What you should do
Copy out all the entries shown below, exactly as they appear.

The data
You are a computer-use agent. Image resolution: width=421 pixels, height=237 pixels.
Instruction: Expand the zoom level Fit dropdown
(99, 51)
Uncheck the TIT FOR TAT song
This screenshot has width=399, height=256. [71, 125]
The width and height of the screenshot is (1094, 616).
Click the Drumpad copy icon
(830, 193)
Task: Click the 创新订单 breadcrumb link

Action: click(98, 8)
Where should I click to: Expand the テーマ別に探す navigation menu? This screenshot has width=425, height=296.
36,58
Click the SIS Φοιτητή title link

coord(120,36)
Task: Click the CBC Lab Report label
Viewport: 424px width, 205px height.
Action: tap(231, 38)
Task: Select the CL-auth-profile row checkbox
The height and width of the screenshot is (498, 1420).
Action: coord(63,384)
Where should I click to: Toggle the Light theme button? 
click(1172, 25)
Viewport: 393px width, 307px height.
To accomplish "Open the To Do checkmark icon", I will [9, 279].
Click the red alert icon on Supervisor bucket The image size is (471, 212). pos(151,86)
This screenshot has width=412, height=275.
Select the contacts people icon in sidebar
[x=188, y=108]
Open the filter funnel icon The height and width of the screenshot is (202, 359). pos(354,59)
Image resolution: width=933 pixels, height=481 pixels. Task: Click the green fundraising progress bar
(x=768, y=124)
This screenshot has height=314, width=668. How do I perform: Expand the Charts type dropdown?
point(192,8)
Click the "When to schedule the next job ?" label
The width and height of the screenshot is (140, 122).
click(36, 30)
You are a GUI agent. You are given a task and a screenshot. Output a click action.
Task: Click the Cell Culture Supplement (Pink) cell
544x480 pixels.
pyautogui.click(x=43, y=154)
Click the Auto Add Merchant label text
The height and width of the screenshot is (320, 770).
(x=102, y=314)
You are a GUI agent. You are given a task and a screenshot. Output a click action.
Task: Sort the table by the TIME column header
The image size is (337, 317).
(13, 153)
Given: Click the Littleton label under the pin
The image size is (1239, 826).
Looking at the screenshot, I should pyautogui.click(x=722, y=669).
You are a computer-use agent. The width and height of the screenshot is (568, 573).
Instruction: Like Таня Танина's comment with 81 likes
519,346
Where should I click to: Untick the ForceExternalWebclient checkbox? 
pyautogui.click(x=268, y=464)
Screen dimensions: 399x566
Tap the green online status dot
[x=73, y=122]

Written solution
You are a computer-use agent. Image resolution: width=421 pixels, height=237 pixels.
Instruction: Expand the zoom level Fit dropdown
(99, 51)
Uncheck the TIT FOR TAT song
This screenshot has width=399, height=256. [71, 125]
The width and height of the screenshot is (1094, 616).
Click the Drumpad copy icon
(830, 193)
Task: Click the 创新订单 breadcrumb link

Action: click(98, 8)
Where should I click to: Expand the テーマ別に探す navigation menu? This screenshot has width=425, height=296.
36,58
Click the SIS Φοιτητή title link

coord(120,36)
Task: Click the CBC Lab Report label
Viewport: 424px width, 205px height.
Action: tap(231, 38)
Task: Select the CL-auth-profile row checkbox
The height and width of the screenshot is (498, 1420).
Action: coord(63,384)
Where should I click to: Toggle the Light theme button? 
click(1172, 25)
Viewport: 393px width, 307px height.
To accomplish "Open the To Do checkmark icon", I will [9, 279].
Click the red alert icon on Supervisor bucket The image size is (471, 212). pos(151,86)
This screenshot has width=412, height=275.
Select the contacts people icon in sidebar
[x=188, y=108]
Open the filter funnel icon The height and width of the screenshot is (202, 359). pos(354,59)
Image resolution: width=933 pixels, height=481 pixels. Task: Click the green fundraising progress bar
(x=768, y=124)
This screenshot has height=314, width=668. How do I perform: Expand the Charts type dropdown?
point(192,8)
Click the "When to schedule the next job ?" label
The width and height of the screenshot is (140, 122).
click(36, 30)
You are a GUI agent. You are given a task and a screenshot. Output a click action.
Task: Click the Cell Culture Supplement (Pink) cell
544x480 pixels.
pyautogui.click(x=43, y=154)
Click the Auto Add Merchant label text
The height and width of the screenshot is (320, 770).
(x=102, y=314)
You are a GUI agent. You are given a task and a screenshot. Output a click action.
Task: Sort the table by the TIME column header
The image size is (337, 317).
(13, 153)
Given: Click the Littleton label under the pin
The image size is (1239, 826).
Looking at the screenshot, I should pyautogui.click(x=722, y=669).
You are a computer-use agent. The width and height of the screenshot is (568, 573).
Instruction: Like Таня Танина's comment with 81 likes
519,346
Where should I click to: Untick the ForceExternalWebclient checkbox? 
pyautogui.click(x=268, y=464)
Screen dimensions: 399x566
Tap the green online status dot
[x=73, y=122]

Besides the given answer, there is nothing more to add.